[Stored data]
========================================

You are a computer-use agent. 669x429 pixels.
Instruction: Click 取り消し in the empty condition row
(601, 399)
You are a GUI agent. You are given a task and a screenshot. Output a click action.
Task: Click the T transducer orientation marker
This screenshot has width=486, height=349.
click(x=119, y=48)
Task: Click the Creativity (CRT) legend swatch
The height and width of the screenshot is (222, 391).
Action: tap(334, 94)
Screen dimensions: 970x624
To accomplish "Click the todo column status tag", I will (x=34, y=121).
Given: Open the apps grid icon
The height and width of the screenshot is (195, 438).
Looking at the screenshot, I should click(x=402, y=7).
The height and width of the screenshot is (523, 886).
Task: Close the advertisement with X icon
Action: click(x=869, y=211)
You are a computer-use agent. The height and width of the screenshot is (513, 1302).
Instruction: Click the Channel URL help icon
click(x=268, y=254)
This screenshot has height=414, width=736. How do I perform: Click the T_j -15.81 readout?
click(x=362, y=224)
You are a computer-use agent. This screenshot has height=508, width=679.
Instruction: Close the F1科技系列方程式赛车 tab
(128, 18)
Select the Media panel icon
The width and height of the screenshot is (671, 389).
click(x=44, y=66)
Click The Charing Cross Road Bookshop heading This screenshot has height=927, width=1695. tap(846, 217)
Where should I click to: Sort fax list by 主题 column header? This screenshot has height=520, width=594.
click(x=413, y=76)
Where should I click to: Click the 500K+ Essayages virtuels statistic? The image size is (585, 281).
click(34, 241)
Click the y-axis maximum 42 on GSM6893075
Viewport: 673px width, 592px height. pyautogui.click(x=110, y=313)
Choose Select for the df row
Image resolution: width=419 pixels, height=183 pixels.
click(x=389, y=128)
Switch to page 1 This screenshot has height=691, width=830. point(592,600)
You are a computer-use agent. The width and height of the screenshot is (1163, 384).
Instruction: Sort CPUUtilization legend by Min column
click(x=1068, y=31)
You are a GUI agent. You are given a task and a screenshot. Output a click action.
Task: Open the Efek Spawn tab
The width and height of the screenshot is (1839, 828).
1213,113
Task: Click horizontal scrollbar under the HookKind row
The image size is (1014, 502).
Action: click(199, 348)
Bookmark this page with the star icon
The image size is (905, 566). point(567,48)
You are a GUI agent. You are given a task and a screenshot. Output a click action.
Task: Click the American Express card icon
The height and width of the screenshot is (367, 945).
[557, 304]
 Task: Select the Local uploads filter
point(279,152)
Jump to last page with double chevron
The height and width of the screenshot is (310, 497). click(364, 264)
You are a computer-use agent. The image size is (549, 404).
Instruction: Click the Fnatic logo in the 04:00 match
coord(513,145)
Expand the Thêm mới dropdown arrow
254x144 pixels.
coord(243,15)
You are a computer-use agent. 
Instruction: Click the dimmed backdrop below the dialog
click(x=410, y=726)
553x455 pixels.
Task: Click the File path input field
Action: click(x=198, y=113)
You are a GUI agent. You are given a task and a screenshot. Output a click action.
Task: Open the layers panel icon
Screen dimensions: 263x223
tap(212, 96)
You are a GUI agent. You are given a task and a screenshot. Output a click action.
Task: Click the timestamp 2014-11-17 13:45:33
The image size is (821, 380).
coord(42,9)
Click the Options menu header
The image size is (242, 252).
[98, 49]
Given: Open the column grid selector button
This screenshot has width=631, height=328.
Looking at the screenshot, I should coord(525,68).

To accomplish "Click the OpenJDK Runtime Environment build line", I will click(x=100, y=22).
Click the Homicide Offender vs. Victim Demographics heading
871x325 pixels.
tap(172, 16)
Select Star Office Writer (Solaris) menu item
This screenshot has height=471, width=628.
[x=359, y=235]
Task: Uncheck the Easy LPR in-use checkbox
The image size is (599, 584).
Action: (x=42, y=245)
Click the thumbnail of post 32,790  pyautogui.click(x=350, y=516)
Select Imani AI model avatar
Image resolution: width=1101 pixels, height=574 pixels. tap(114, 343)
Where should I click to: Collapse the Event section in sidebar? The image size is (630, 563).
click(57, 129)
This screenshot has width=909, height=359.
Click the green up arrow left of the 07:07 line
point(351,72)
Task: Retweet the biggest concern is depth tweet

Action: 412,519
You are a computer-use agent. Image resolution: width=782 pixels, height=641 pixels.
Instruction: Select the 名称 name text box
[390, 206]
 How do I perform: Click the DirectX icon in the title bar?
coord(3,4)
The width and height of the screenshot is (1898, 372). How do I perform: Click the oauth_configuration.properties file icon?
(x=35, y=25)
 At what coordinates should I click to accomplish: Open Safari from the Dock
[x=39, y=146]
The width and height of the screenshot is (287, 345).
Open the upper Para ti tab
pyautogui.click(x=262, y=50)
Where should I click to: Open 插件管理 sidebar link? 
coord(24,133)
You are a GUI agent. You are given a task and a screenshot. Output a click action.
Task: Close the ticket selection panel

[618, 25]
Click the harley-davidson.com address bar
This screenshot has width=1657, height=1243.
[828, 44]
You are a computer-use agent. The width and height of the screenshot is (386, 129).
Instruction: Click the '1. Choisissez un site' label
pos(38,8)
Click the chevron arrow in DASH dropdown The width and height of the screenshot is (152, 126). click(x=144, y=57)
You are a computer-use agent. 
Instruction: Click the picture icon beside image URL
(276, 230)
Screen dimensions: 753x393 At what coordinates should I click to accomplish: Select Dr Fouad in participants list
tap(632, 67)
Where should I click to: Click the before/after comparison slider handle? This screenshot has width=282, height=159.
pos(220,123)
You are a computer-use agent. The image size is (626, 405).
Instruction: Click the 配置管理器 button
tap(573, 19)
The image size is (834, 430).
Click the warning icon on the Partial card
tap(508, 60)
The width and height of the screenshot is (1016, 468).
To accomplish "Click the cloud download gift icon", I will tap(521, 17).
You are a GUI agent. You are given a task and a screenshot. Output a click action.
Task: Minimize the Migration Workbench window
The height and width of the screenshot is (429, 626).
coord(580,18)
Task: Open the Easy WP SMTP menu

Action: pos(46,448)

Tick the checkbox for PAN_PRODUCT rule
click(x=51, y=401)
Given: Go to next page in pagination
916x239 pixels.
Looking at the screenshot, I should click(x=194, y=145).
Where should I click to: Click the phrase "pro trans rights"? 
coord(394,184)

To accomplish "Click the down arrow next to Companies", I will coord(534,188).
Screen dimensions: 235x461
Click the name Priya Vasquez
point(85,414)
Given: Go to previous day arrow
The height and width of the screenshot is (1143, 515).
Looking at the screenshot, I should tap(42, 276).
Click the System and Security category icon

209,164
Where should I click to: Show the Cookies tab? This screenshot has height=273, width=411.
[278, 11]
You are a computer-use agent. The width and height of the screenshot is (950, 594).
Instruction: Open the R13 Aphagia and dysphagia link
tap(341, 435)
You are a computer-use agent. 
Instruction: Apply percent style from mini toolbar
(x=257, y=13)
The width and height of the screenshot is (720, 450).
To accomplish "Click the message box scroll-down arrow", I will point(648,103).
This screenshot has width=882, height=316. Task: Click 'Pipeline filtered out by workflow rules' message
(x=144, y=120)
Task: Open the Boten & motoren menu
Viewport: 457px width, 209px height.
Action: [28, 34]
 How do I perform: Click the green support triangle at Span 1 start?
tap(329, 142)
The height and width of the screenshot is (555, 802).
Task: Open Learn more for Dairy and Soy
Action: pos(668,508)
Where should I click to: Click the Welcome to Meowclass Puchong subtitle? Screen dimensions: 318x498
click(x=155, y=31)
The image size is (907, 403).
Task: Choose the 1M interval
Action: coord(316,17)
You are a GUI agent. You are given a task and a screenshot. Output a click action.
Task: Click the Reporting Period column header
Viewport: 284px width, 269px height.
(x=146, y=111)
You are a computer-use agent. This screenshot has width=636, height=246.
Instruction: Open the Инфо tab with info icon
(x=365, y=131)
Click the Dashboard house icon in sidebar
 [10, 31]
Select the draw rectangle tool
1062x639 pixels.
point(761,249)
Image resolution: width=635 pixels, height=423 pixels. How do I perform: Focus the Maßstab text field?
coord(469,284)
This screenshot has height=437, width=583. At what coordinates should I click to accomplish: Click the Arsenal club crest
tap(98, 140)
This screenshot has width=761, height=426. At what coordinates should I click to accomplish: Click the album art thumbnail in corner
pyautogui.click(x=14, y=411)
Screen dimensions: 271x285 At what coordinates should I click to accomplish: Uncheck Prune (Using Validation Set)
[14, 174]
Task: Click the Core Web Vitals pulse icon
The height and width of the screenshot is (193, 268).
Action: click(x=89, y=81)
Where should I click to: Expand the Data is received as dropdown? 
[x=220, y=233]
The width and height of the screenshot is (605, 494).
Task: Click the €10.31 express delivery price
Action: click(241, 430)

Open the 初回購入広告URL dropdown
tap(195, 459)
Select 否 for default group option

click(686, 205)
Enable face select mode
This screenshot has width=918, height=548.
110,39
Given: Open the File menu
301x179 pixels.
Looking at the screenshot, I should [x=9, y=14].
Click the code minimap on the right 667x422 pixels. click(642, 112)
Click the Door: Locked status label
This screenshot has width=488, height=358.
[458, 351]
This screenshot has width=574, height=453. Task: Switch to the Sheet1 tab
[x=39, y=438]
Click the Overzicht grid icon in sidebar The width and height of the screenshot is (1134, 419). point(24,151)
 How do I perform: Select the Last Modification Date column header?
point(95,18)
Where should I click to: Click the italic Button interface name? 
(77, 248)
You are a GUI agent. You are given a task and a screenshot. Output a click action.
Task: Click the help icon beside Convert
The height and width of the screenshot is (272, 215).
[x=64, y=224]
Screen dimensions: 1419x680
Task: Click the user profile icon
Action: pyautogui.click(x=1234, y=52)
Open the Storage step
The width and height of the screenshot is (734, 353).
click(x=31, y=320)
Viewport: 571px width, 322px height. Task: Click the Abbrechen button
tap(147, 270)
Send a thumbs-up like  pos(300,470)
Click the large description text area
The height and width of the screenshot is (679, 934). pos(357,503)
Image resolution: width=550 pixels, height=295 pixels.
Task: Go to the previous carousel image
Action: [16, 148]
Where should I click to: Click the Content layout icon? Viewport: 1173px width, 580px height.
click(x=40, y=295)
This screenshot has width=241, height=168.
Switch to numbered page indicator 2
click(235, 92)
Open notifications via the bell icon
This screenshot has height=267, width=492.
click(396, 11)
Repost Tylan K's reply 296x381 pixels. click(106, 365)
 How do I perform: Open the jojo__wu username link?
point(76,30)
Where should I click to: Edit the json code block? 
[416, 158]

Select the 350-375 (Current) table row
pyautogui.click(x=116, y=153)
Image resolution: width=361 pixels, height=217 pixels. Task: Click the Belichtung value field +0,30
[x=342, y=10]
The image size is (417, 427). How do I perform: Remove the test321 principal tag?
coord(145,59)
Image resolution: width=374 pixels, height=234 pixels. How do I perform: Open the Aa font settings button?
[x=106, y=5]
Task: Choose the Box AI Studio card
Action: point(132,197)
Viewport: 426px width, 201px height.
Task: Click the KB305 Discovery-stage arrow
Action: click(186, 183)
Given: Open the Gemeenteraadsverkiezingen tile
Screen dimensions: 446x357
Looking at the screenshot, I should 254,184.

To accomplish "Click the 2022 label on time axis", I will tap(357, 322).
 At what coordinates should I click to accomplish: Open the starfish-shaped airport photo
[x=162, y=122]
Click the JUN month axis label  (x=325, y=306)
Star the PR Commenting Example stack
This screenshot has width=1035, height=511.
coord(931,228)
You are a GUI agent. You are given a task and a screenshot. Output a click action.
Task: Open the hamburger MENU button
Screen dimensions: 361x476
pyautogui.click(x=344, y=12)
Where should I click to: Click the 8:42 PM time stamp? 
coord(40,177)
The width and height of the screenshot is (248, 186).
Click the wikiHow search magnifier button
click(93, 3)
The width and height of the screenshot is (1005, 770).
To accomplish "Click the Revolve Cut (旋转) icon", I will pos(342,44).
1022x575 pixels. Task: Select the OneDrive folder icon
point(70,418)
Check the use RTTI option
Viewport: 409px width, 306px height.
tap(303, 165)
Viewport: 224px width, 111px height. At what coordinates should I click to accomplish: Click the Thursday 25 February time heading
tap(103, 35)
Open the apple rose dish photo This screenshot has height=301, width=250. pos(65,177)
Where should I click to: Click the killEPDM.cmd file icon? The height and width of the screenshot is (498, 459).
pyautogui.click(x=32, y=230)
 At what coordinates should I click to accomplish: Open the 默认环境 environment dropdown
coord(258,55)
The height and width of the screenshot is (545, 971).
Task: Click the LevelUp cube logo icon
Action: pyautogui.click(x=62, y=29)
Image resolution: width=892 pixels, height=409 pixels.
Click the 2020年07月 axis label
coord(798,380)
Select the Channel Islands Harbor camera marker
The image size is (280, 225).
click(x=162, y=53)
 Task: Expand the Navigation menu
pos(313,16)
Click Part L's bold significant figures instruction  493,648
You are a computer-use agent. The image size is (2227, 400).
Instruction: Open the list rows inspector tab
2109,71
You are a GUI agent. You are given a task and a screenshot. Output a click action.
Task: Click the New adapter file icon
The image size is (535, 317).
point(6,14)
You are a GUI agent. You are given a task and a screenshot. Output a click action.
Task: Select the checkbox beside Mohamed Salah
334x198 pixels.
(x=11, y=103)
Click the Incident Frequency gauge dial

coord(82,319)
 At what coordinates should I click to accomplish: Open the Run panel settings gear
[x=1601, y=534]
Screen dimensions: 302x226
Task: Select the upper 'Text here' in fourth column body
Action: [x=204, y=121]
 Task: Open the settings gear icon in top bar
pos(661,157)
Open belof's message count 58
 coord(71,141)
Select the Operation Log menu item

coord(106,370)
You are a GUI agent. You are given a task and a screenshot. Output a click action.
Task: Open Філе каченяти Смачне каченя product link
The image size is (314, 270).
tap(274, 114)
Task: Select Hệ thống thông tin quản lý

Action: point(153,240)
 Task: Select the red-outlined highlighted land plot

========================================

§ Work item
Return, word for word, the lines of the data above from the line with "Select 否 for default group option" through the line with "Click the Door: Locked status label", inclusive.

§ Output
Select 否 for default group option

click(686, 205)
Enable face select mode
This screenshot has width=918, height=548.
110,39
Given: Open the File menu
301x179 pixels.
Looking at the screenshot, I should [x=9, y=14].
Click the code minimap on the right 667x422 pixels. click(642, 112)
Click the Door: Locked status label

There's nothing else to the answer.